'''

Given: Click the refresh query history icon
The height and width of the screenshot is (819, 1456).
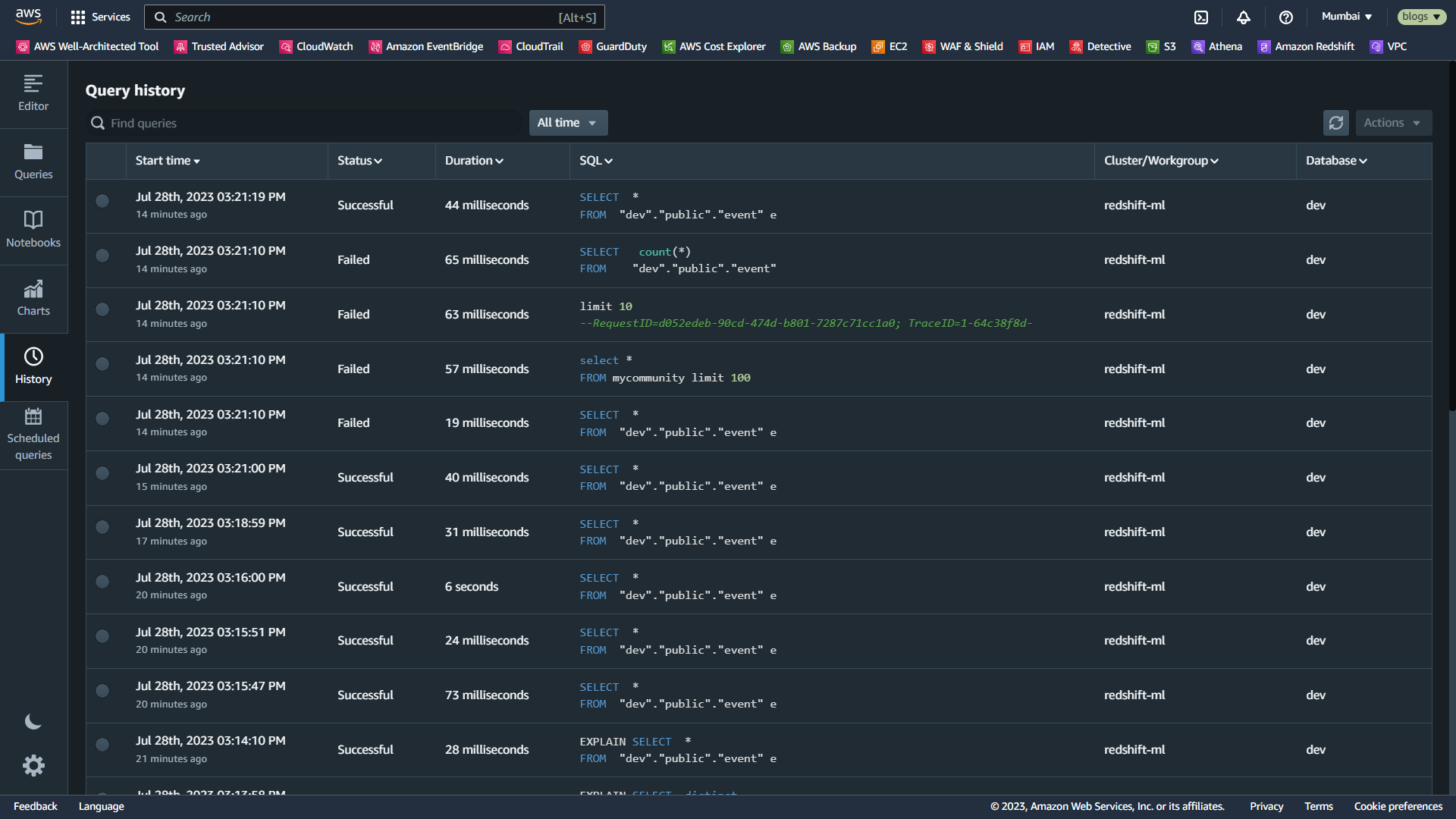Looking at the screenshot, I should 1335,123.
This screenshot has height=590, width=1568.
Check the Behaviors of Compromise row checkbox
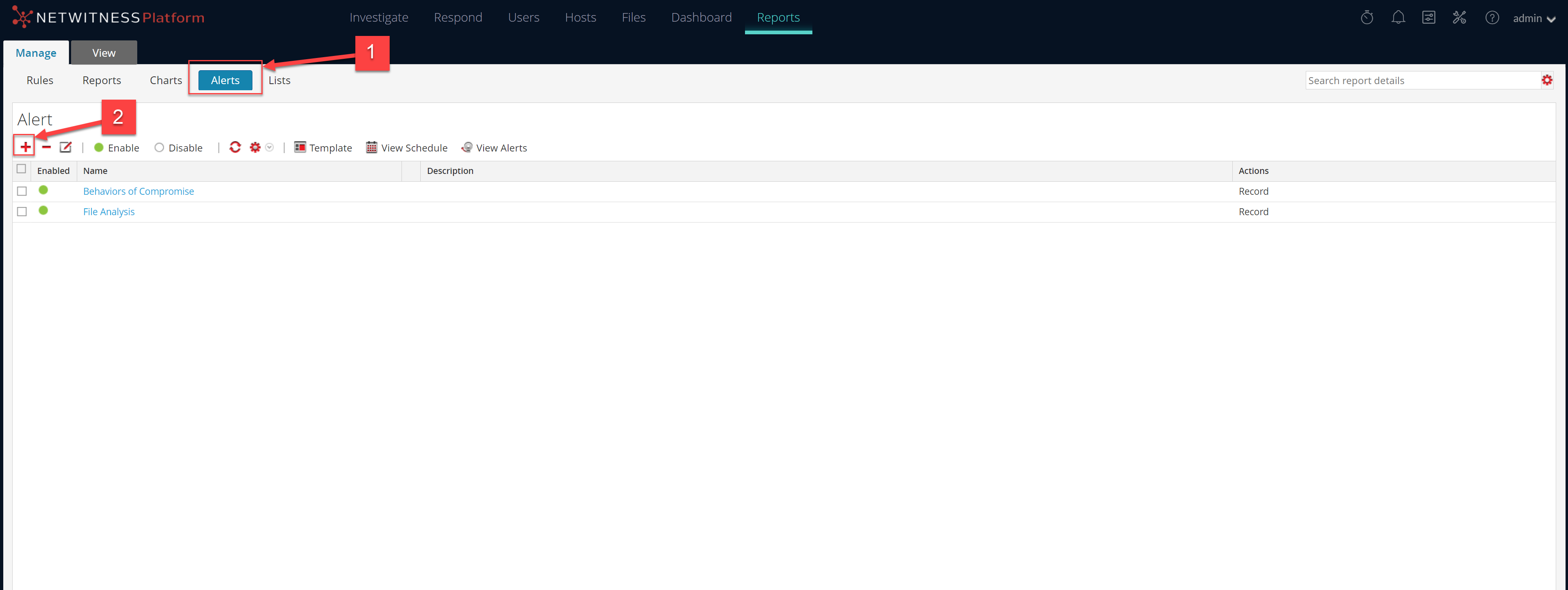[22, 190]
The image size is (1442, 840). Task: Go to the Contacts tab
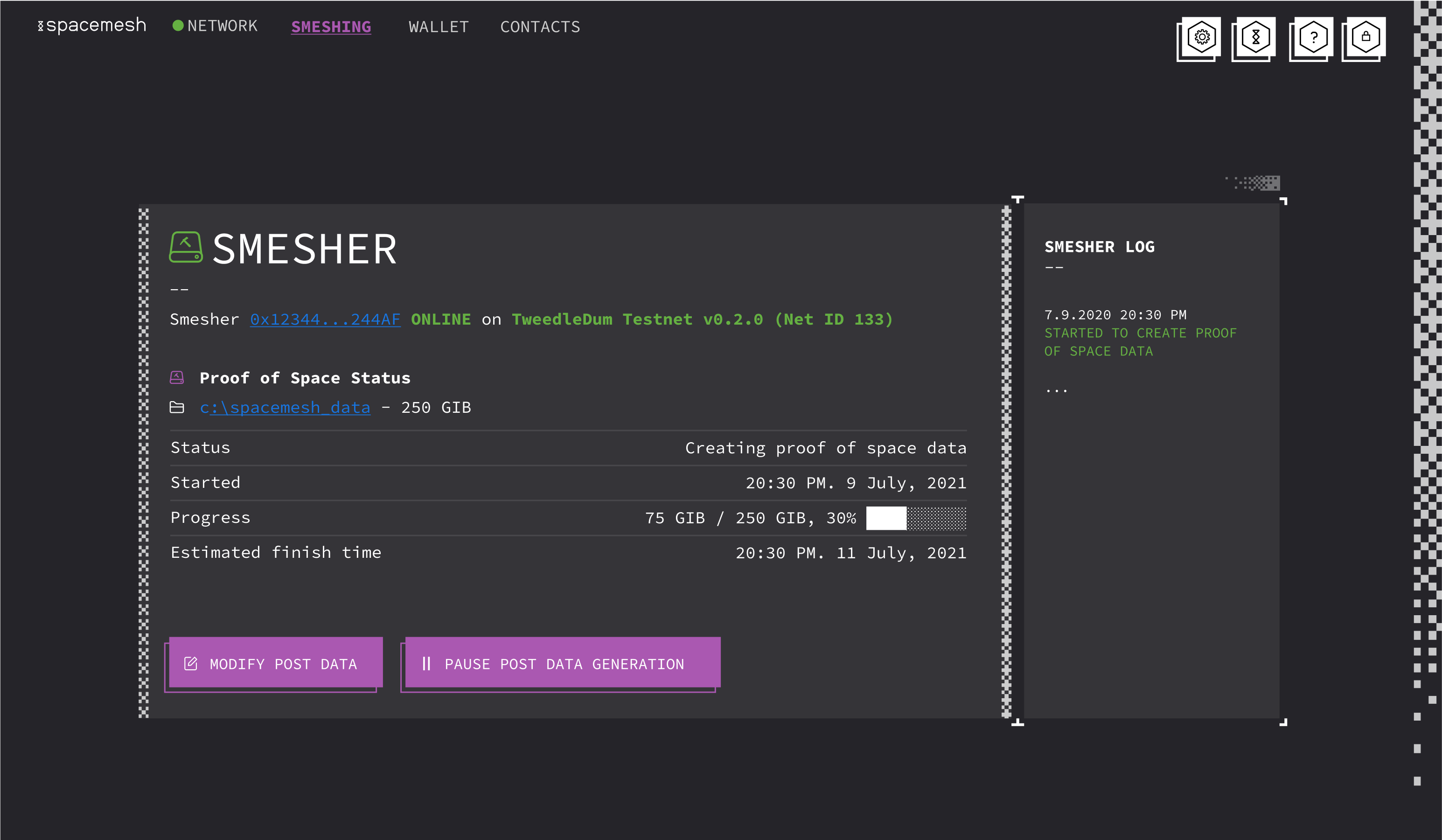pyautogui.click(x=540, y=27)
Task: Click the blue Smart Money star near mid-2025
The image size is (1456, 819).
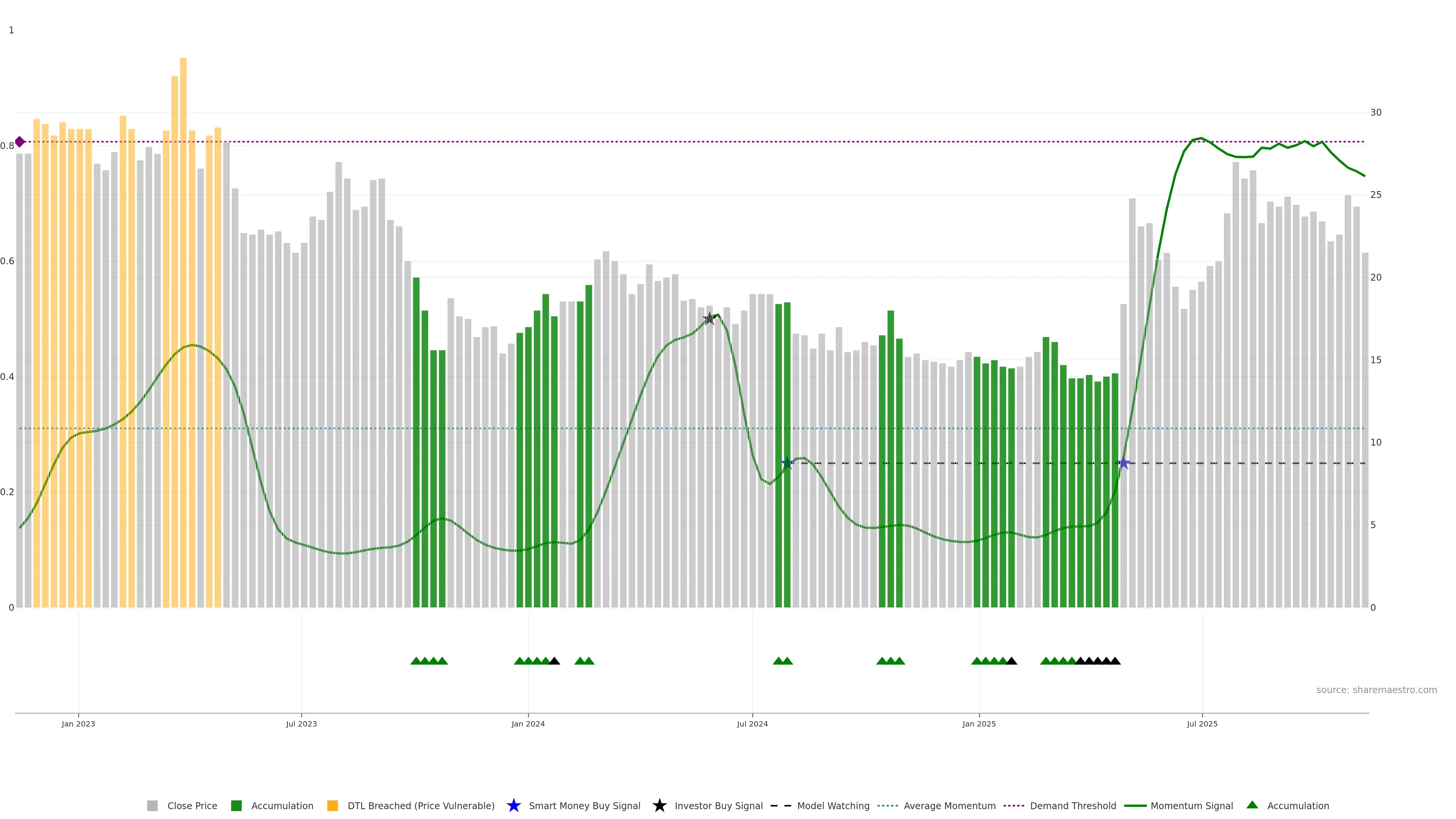Action: pos(1123,463)
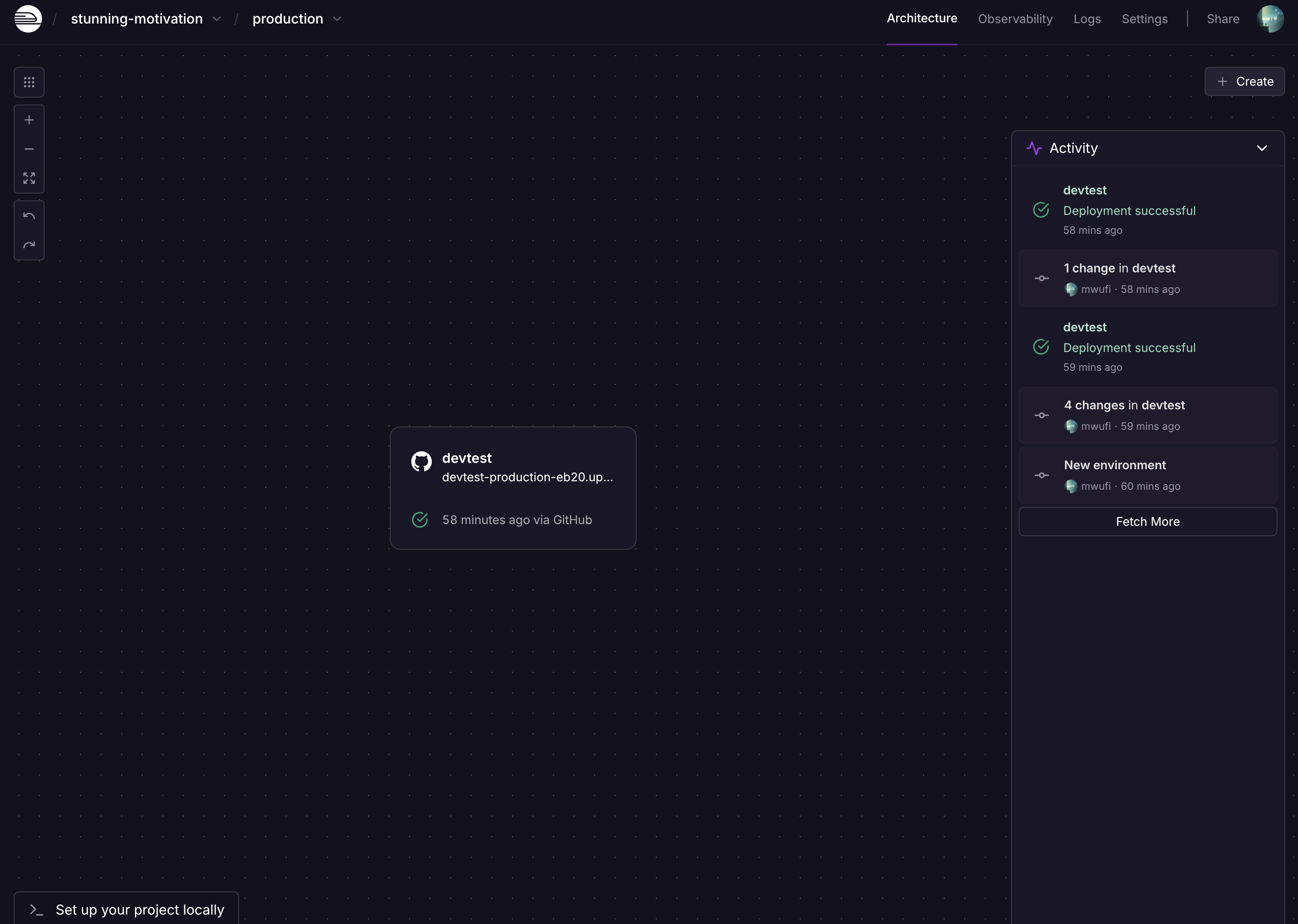Image resolution: width=1298 pixels, height=924 pixels.
Task: Collapse the Activity panel chevron
Action: point(1262,148)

'''

_Instructions to follow:_ Write out the data exactly, but not its pictures.

_Answer to this task:_
Given: Click the refresh query history icon
The height and width of the screenshot is (819, 1456).
Looking at the screenshot, I should 1335,123.
This screenshot has height=590, width=1568.
Check the Behaviors of Compromise row checkbox
[22, 190]
The image size is (1442, 840). Task: Go to the Contacts tab
pyautogui.click(x=540, y=27)
Task: Click the blue Smart Money star near mid-2025
The image size is (1456, 819).
Action: pos(1123,463)
Image resolution: width=1298 pixels, height=924 pixels.
Task: Collapse the Activity panel chevron
Action: point(1262,148)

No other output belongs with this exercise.